What you will do: Of the records that follow, copy only the lines from the line containing "Screenshot is 387x2576." to the line containing "For every named", both included, exactly as written.

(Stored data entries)
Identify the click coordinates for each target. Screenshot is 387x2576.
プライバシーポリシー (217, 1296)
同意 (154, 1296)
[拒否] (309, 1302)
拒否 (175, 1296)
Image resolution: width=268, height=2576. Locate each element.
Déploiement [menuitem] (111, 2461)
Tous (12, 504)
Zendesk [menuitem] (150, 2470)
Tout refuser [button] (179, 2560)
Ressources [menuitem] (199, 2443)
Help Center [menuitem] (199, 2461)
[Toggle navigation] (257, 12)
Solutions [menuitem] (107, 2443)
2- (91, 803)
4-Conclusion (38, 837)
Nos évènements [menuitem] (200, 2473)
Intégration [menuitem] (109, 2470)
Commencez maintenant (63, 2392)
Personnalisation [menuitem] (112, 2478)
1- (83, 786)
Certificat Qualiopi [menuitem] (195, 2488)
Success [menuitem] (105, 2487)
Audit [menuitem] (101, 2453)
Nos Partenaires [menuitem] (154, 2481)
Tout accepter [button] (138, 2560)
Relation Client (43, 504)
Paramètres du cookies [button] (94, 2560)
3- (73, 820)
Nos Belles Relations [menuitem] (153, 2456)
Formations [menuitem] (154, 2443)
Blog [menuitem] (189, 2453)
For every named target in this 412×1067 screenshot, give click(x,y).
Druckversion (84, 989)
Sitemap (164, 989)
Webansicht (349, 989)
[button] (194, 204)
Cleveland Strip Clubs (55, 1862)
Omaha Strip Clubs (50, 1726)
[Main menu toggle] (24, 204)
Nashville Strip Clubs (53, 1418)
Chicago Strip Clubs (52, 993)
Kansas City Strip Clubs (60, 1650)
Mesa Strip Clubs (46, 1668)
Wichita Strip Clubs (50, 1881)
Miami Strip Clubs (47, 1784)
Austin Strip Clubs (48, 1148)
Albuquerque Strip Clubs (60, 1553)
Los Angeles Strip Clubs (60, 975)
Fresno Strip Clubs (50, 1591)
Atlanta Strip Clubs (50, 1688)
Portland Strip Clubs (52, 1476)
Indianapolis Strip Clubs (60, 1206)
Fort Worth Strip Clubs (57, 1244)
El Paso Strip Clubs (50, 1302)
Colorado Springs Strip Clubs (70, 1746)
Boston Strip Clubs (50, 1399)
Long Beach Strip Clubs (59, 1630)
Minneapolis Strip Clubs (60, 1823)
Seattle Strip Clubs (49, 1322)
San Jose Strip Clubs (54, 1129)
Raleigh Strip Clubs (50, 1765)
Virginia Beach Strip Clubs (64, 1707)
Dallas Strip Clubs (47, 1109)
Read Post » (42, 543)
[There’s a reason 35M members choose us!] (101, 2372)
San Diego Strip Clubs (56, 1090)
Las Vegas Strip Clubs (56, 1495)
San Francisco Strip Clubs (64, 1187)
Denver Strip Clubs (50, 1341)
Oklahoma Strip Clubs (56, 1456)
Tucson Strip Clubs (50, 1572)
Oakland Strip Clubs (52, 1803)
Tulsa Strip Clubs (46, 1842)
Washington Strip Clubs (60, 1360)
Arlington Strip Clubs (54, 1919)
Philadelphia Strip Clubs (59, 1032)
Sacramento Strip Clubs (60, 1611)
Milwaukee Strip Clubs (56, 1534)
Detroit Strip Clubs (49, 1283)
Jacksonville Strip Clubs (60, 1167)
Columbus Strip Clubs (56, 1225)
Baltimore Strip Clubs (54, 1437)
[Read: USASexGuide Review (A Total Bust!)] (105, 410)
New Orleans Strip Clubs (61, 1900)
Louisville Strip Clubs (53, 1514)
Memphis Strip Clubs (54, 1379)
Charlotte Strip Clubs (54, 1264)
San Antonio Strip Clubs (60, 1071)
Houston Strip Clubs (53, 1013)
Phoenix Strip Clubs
---
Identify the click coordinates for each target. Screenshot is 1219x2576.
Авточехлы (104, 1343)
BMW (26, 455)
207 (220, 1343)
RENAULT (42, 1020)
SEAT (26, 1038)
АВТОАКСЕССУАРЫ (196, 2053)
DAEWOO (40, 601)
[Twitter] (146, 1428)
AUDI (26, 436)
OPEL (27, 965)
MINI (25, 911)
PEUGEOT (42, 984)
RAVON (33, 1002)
...
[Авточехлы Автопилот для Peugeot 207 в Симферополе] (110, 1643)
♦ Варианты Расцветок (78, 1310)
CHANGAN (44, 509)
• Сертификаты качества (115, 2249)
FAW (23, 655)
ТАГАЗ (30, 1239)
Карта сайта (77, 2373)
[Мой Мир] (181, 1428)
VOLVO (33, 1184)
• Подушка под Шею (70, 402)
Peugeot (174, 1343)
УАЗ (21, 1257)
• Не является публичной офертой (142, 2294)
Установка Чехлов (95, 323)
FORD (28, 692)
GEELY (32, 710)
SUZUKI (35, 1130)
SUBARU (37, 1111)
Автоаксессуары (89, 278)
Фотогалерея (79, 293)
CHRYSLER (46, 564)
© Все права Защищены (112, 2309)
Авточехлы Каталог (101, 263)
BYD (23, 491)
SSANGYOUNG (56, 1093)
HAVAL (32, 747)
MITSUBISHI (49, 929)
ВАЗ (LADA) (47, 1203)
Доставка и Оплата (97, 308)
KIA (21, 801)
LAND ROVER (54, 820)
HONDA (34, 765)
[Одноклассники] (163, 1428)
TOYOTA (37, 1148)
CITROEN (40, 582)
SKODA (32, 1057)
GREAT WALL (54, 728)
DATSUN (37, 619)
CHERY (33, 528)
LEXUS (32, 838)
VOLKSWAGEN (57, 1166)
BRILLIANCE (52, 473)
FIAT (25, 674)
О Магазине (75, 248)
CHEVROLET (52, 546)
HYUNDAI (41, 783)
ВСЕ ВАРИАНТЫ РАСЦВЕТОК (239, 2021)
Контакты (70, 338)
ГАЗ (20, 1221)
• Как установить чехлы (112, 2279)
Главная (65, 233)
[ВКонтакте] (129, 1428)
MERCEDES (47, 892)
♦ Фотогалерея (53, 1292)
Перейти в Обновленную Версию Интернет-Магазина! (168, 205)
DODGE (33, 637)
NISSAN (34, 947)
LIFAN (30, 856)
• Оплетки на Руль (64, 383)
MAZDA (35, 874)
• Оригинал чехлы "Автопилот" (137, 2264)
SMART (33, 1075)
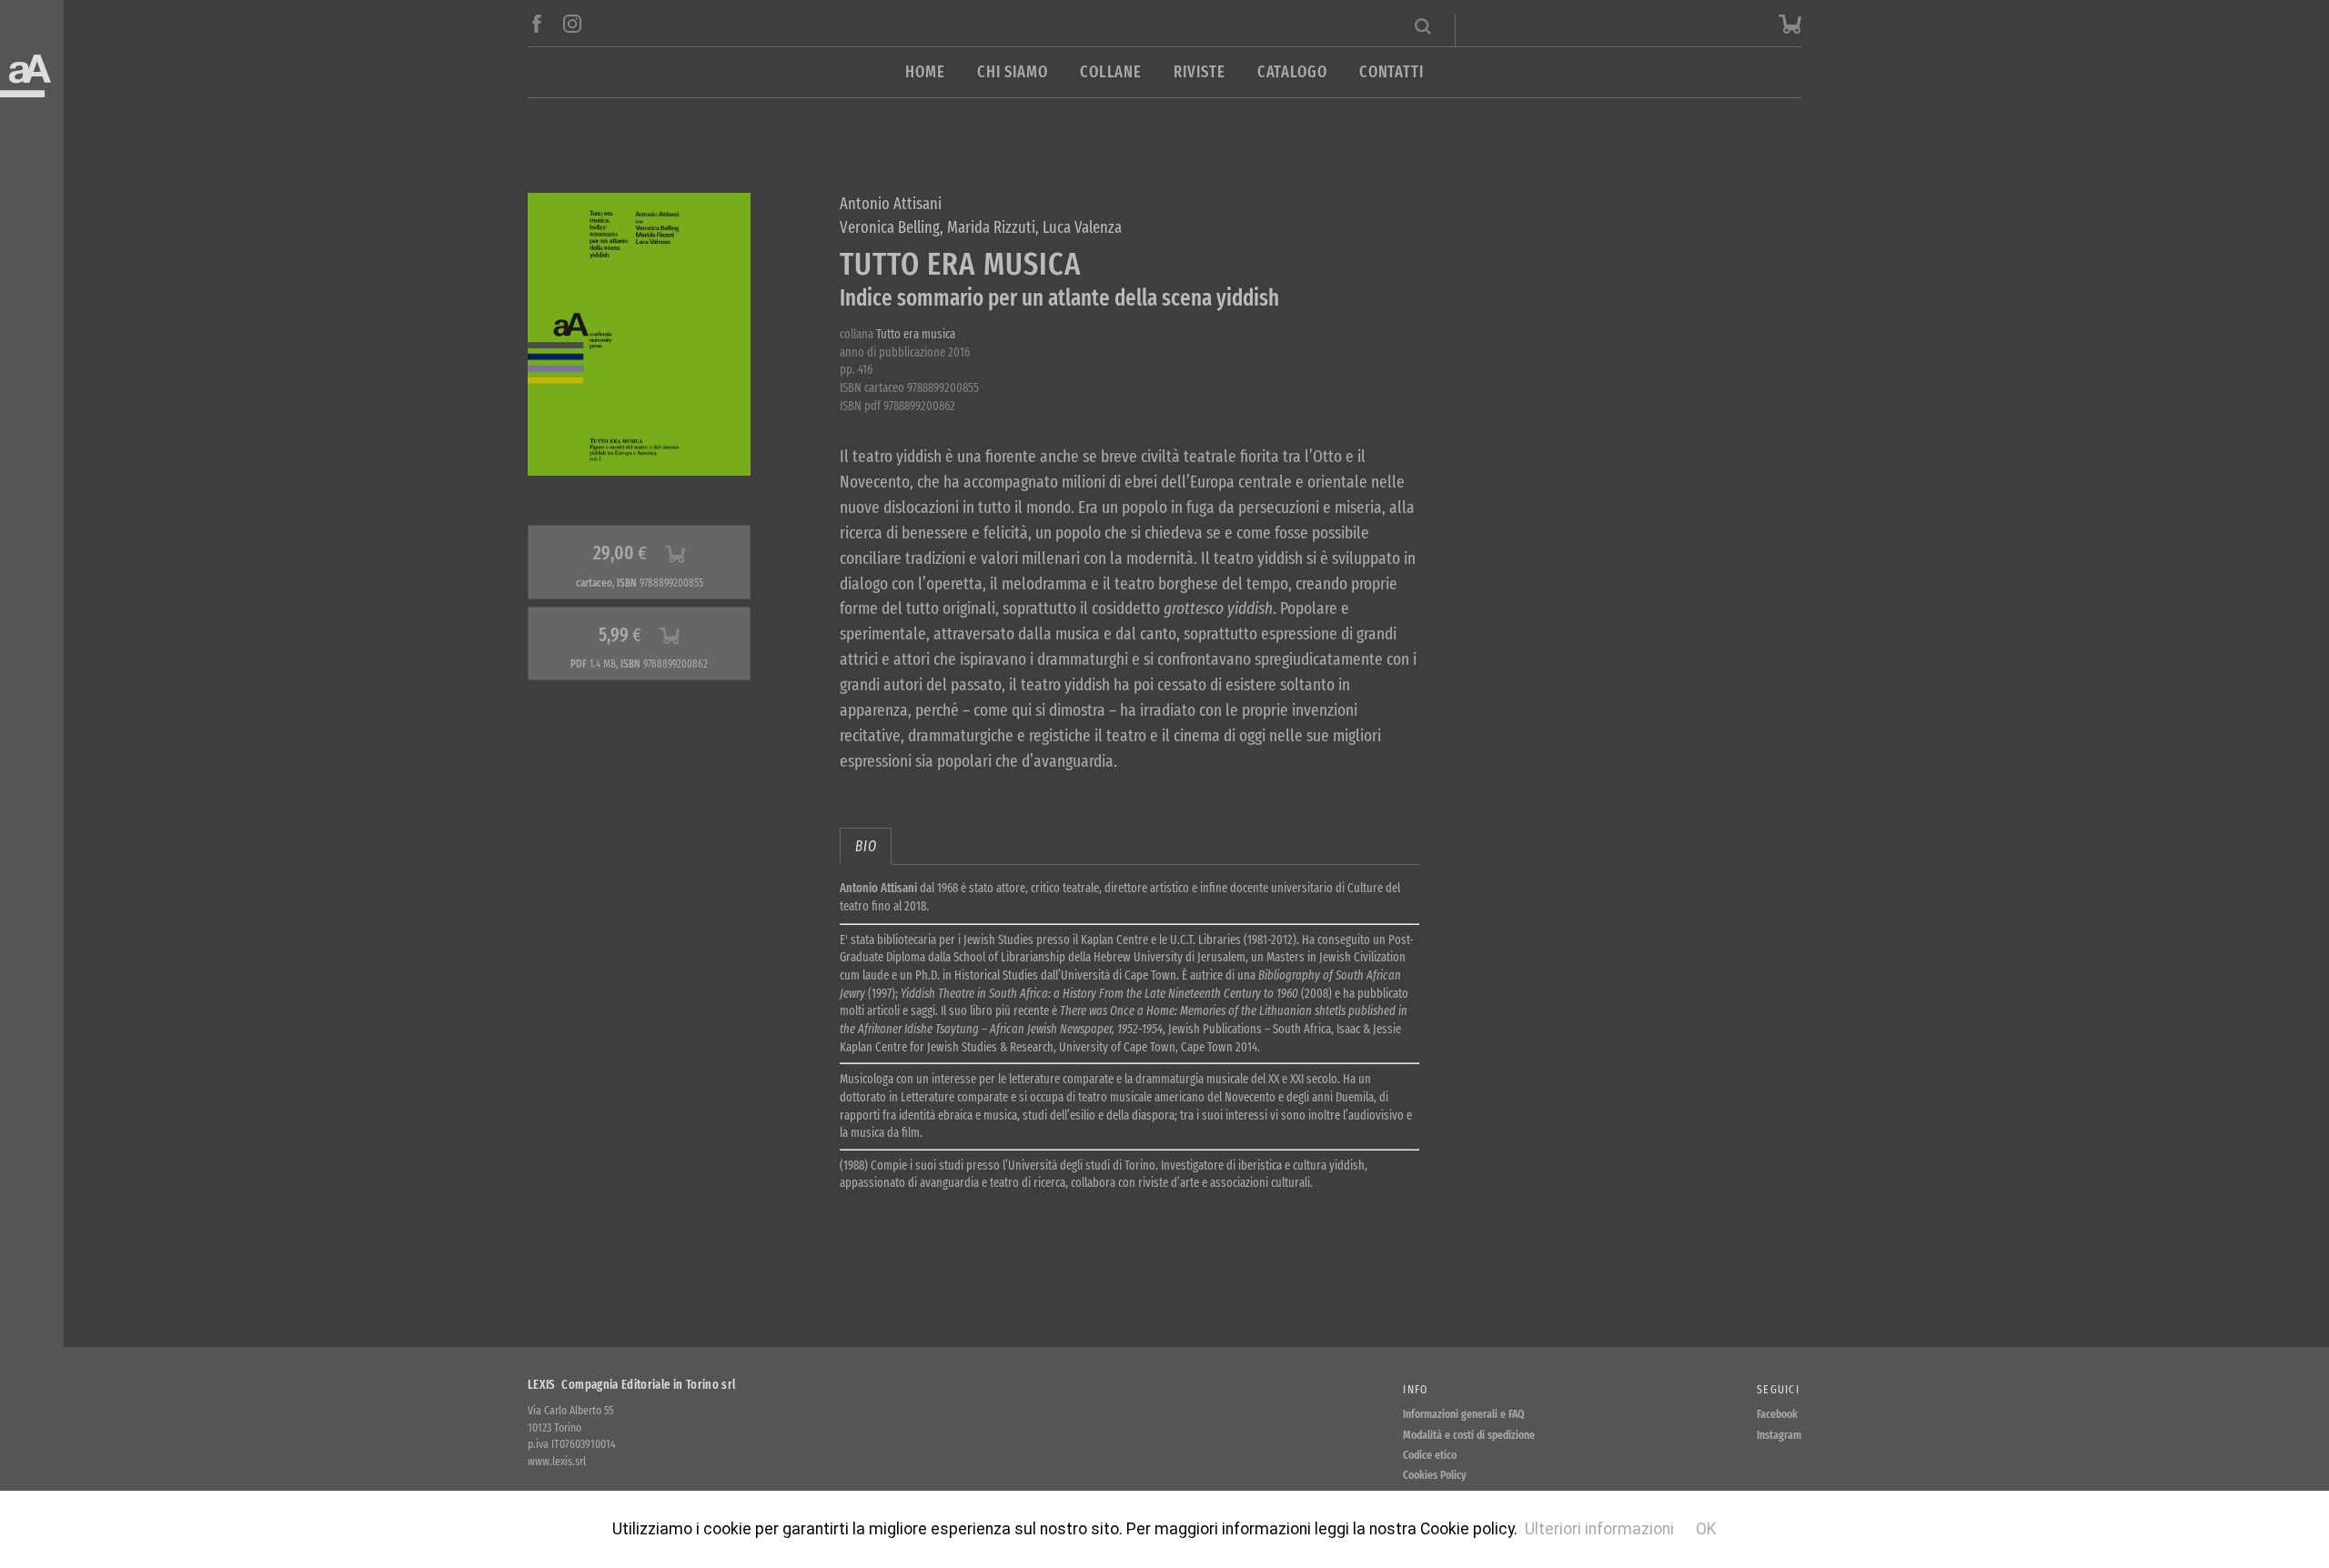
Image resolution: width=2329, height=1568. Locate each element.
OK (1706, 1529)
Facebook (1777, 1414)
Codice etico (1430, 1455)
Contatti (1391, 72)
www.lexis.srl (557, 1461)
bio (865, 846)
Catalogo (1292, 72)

Task response:
Identify the click coordinates for each target. Screenshot is 387x2576.
プライバシーポリシー (217, 1296)
同意 (154, 1296)
[拒否] (309, 1302)
拒否 (175, 1296)
Image resolution: width=268, height=2576. Locate each element.
Déploiement [menuitem] (111, 2461)
Tous (12, 504)
Zendesk [menuitem] (150, 2470)
Tout refuser [button] (179, 2560)
Ressources [menuitem] (199, 2443)
Help Center [menuitem] (199, 2461)
[Toggle navigation] (257, 12)
Solutions [menuitem] (107, 2443)
2- (91, 803)
4-Conclusion (38, 837)
Nos évènements [menuitem] (200, 2473)
Intégration [menuitem] (109, 2470)
Commencez maintenant (63, 2392)
Personnalisation [menuitem] (112, 2478)
1- (83, 786)
Certificat Qualiopi [menuitem] (195, 2488)
Success [menuitem] (105, 2487)
Audit [menuitem] (101, 2453)
Nos Partenaires [menuitem] (154, 2481)
Tout accepter [button] (138, 2560)
Relation Client (43, 504)
Paramètres du cookies [button] (94, 2560)
3- (73, 820)
Nos Belles Relations [menuitem] (153, 2456)
Formations [menuitem] (154, 2443)
Blog [menuitem] (189, 2453)
For every named target in this 412×1067 screenshot, give click(x,y).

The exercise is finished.